Falo de algo que, apesar de estar tão perto, foi ficando cada vez mais longe até hoje ser, em muitos casos, apenas o vestígio de um passado distante que parecia impossível de recuperar. Falo dos bairros, das comunidades de segurança e confiança que em tempos existiram nas cidades e vilas do nosso país e que, progressivamente, desapareceram, levando neste processo o comércio tradicional, os artesãos, a alma e identidade local.

No entanto, e no contexto da pandemia, fomos surpreendidos pela capacidade destas comunidades locais, do comércio de proximidade, dos bairros tirarem partido da tecnologia e, passando por um processo de transformação digital instantânea, colocarem em marcha uma infinidade de soluções capazes de dar resposta às famílias que repentinamente se viram fechadas em casa, mas que puderam assim continuar a usufruir dos produtos e serviços indispensáveis para o seu dia-a-dia.

Combinando comércio eletrónico com páginas no Facebook, grupos no WhatsApp e perfis no Instagram, entre outros, a necessidade aguçou o engenho e foi-nos possível receber em casa o peixe da Madalena e a fruta da Olinda do Mercado 31 de Janeiro, encomendar o almoço para take away na Tasquinha das Flores, cuja ementa os clientes mais fiéis recebem diariamente por e-mail, receber em casa vinho do Maçanita e com isso contribuir com 50% dos lucros para apoiar a Cruz Vermelha Portuguesa, partilhar necessidades nas idas ao supermercado do bairro com os vizinhos do prédio no grupo do WhatsApp, etc. Os exemplos são tantos e tão variados que seria impossível identificar todas as possibilidades criadas em tão curto espaço de tempo.

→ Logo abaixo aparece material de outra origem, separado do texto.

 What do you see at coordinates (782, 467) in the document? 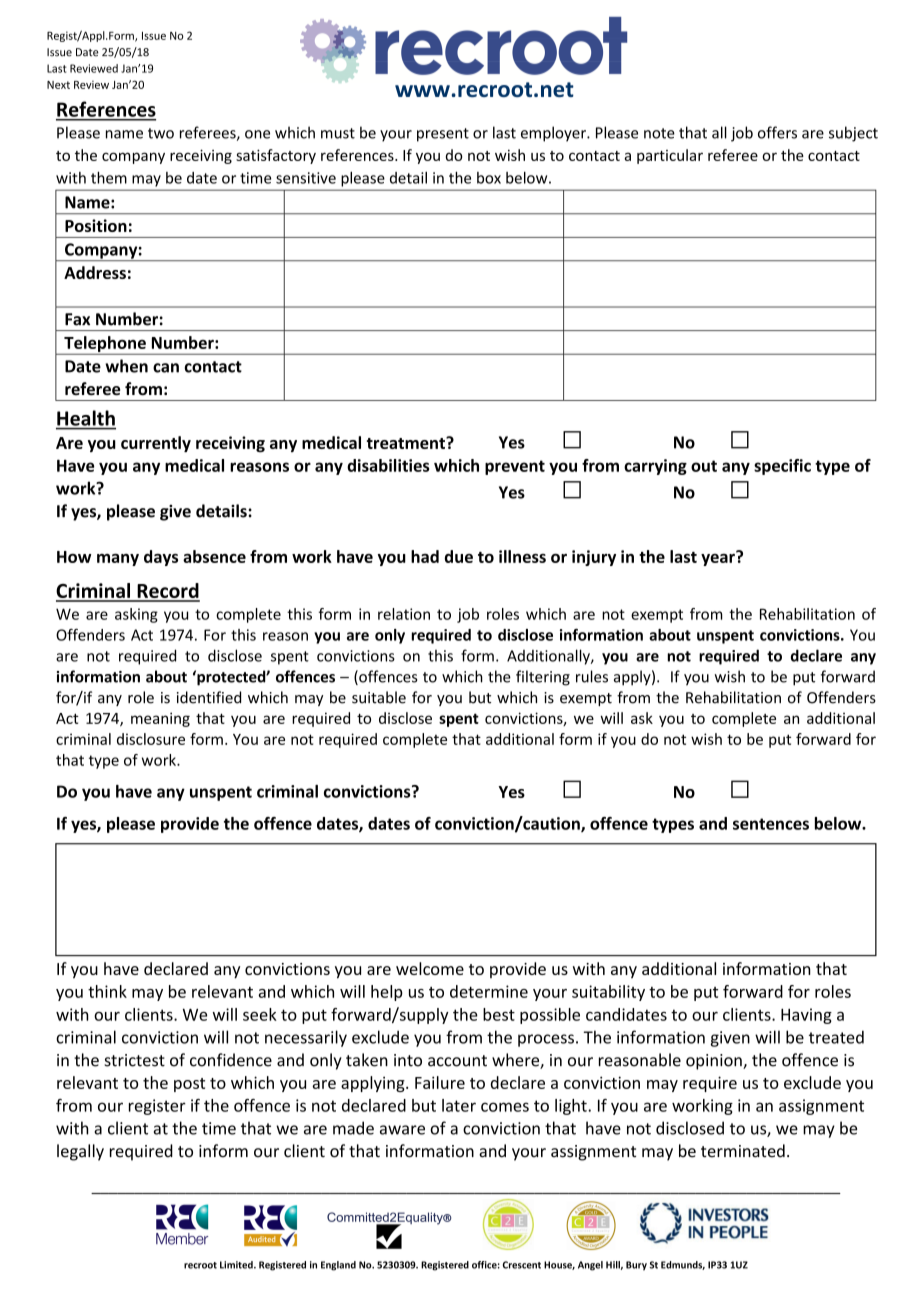
I see `specific` at bounding box center [782, 467].
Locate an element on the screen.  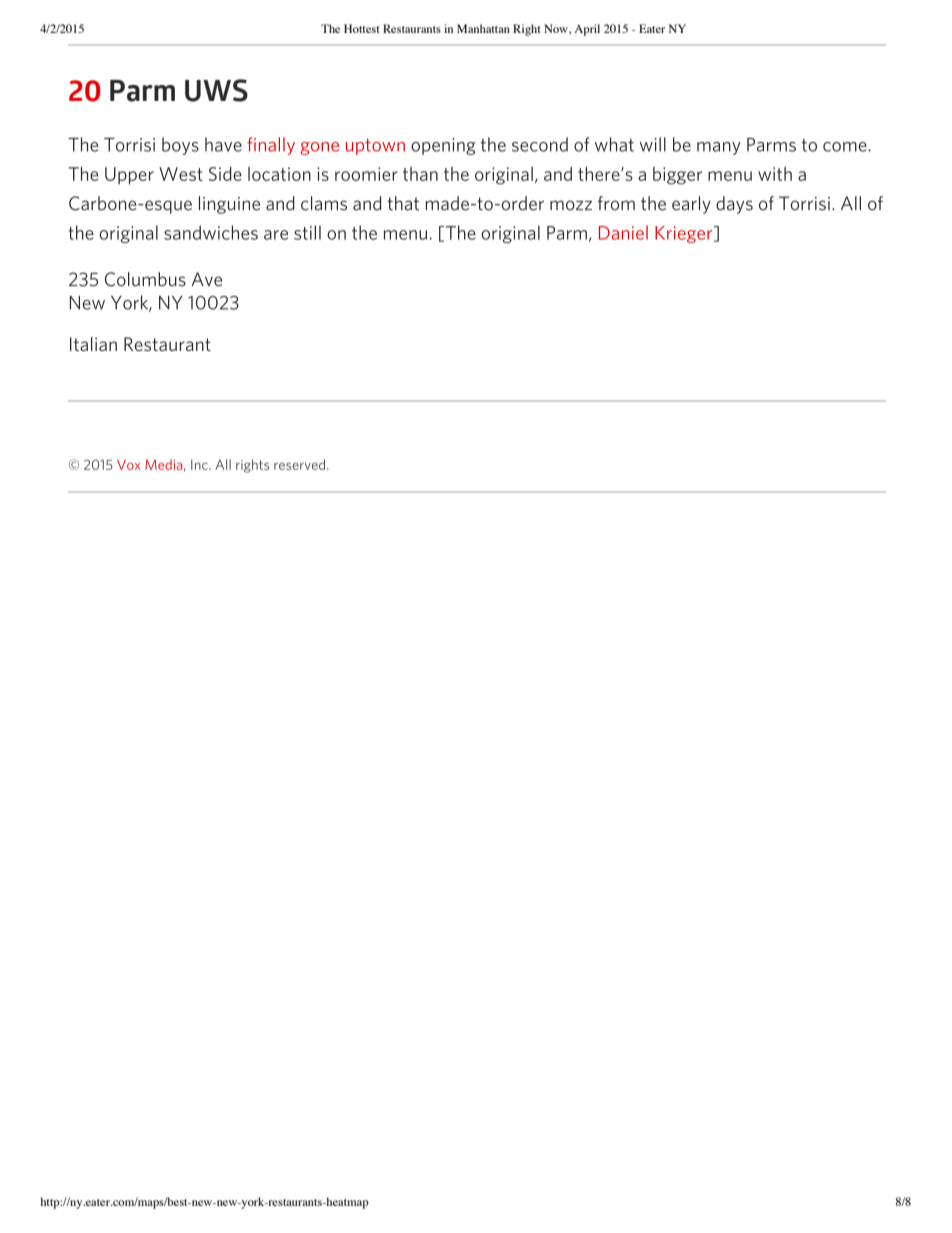
reserved is located at coordinates (301, 464).
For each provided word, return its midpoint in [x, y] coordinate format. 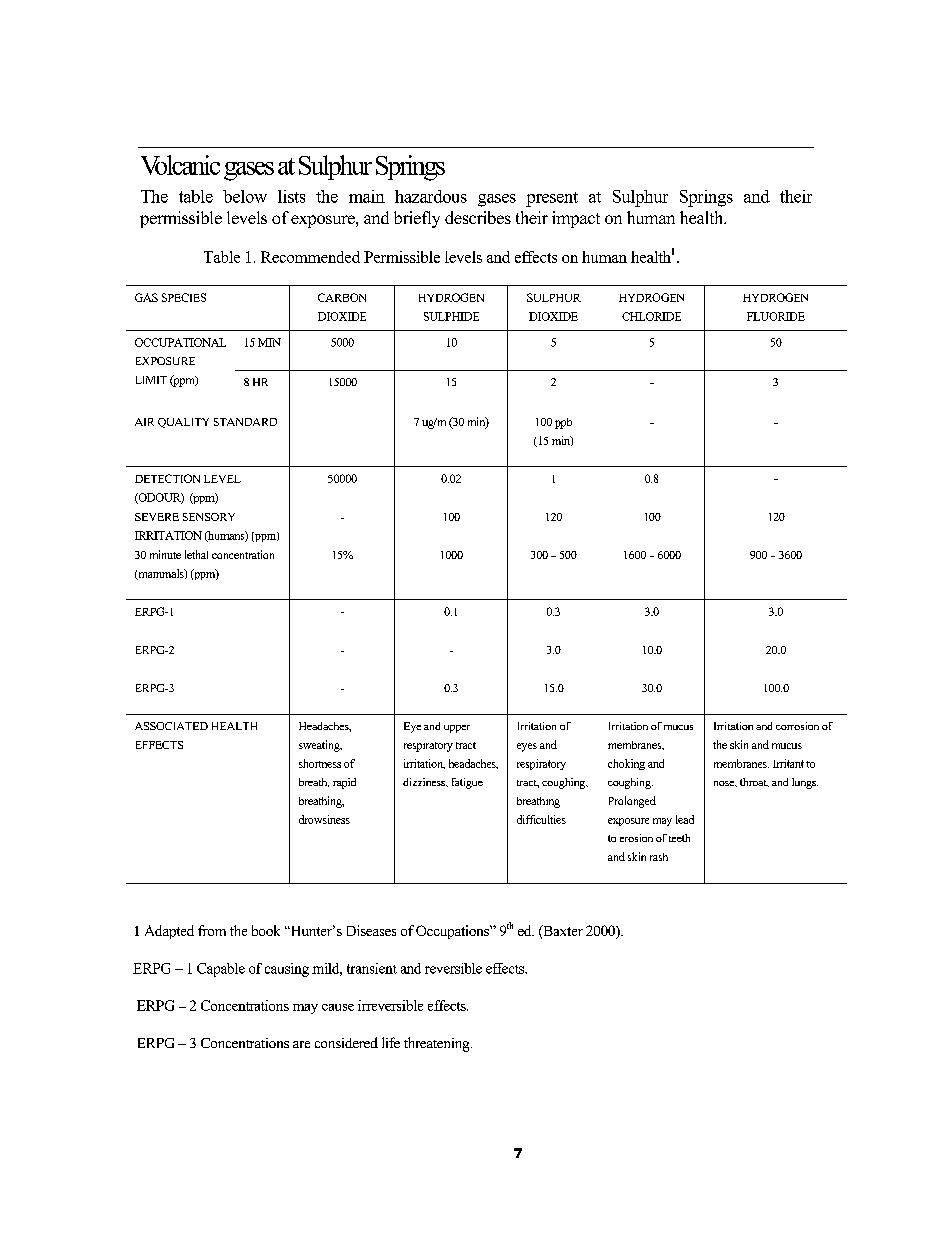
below [245, 196]
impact [576, 219]
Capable [221, 970]
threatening [438, 1044]
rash [659, 857]
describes [478, 217]
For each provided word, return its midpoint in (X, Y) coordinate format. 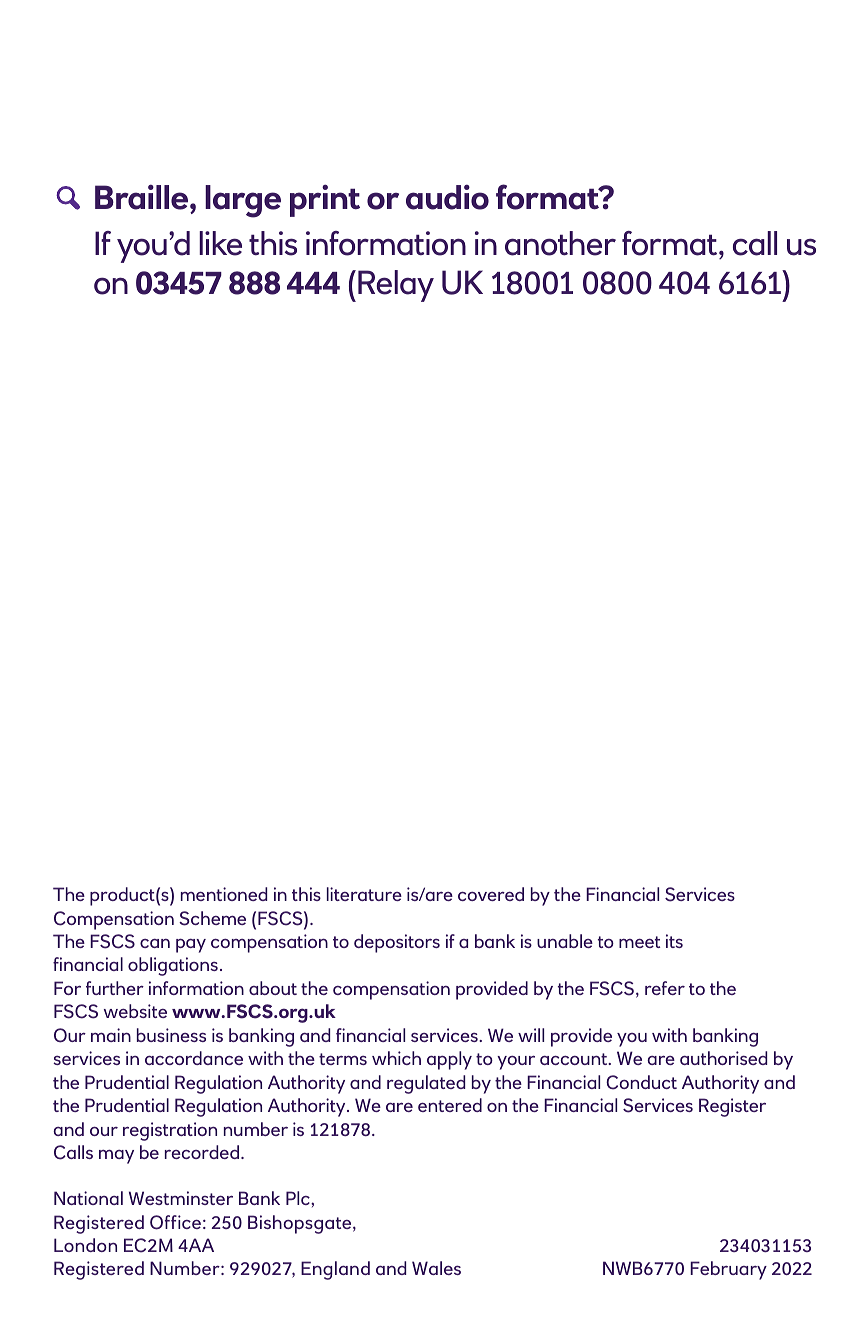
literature (364, 894)
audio (447, 197)
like (220, 243)
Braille (143, 197)
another (560, 243)
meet (639, 942)
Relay (396, 286)
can (155, 943)
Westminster (181, 1198)
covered (491, 894)
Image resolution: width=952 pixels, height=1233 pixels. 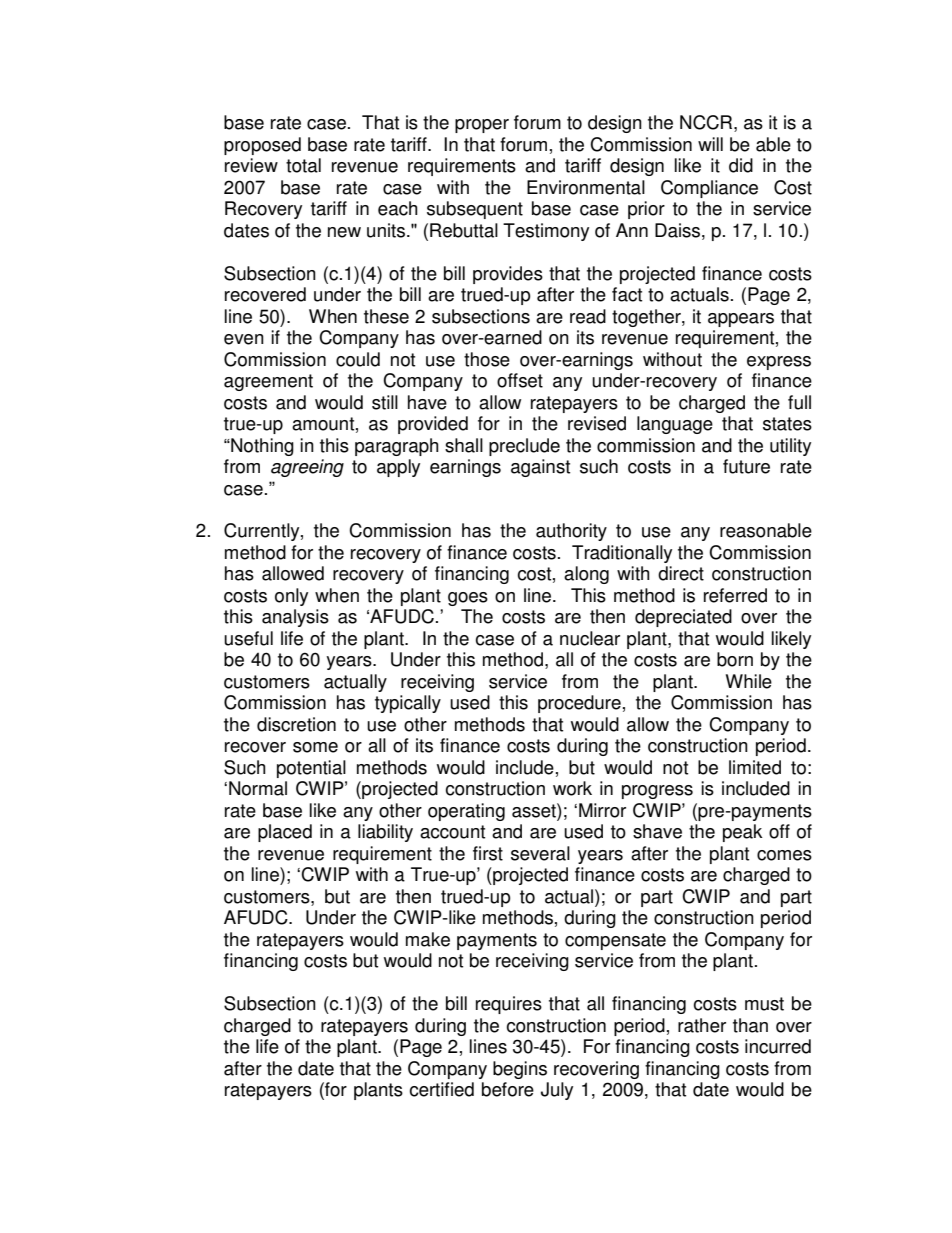 What do you see at coordinates (741, 165) in the image?
I see `did` at bounding box center [741, 165].
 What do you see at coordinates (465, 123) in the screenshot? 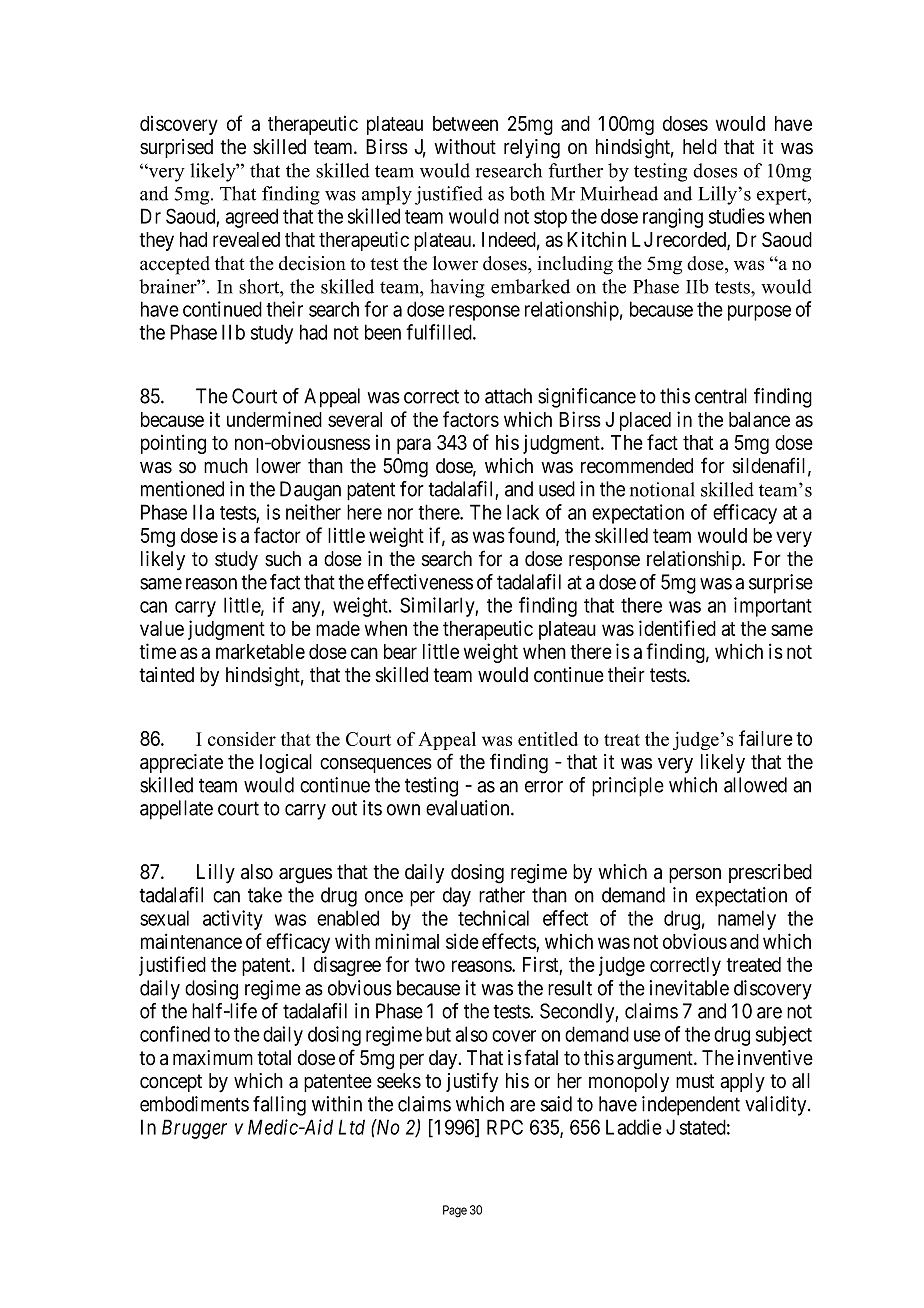
I see `between` at bounding box center [465, 123].
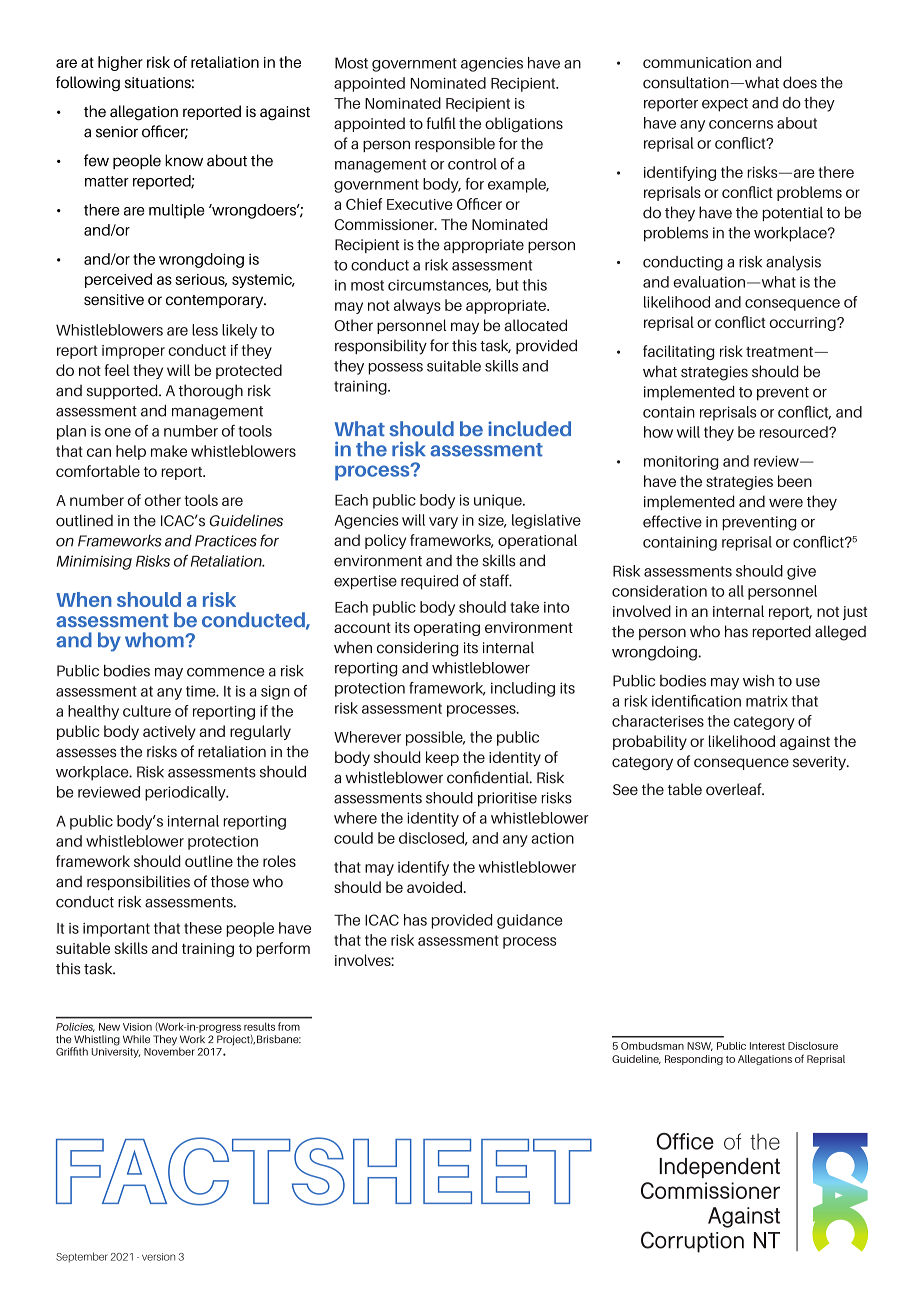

Mas o que realmente importa reter é a utilização da tecnologia, muitas vezes apontada como destruidora de relações físicas, de forma criativa e humana na construção de comunidades de proximidade, de redes de confiança e partilha, permitindo ainda apoiar o comércio de proximidade, os artesãos e as lojas tradicionais.

Agora que progressivamente nos libertamos das restrições do confinamento e paulatinamente reabrem os restaurantes, os cabeleireiros e os barbeiros, a que se seguirão as grandes lojas e armazéns, os hipermercados e os centros comerciais, saibamos conciliar os nossos hábitos de vida e padrões de consumo de forma a não comprometer estes novos “bairros” que ainda agora começamos a construir e apoiar a economia de base local.

Este poderá ser o mais importante resultado das dificuldades que atravessámos, pois o poder de cada um de nós, se exercido coletivamente, pode mudar o mundo.

Este é o desafio que lanço a cada um: ser ator da construção do “Meu Bairro”, dar passos efetivos na mudança da economia linear para a economia circular, através do reforço da partilha de bens e serviços na sua comunidade. Recorra ao comércio de proximidade, apoiando a economia local e reduzindo assim as emissões diretas e indiretas de gases com efeito de estufa. Seja parte do imperioso processo de descarbonização e da resposta à emergência climática, fazendo das consequências da pandemia um contributo para a sustentabilidade do seu bairro (e do mundo). Também com o apoio da tecnologia.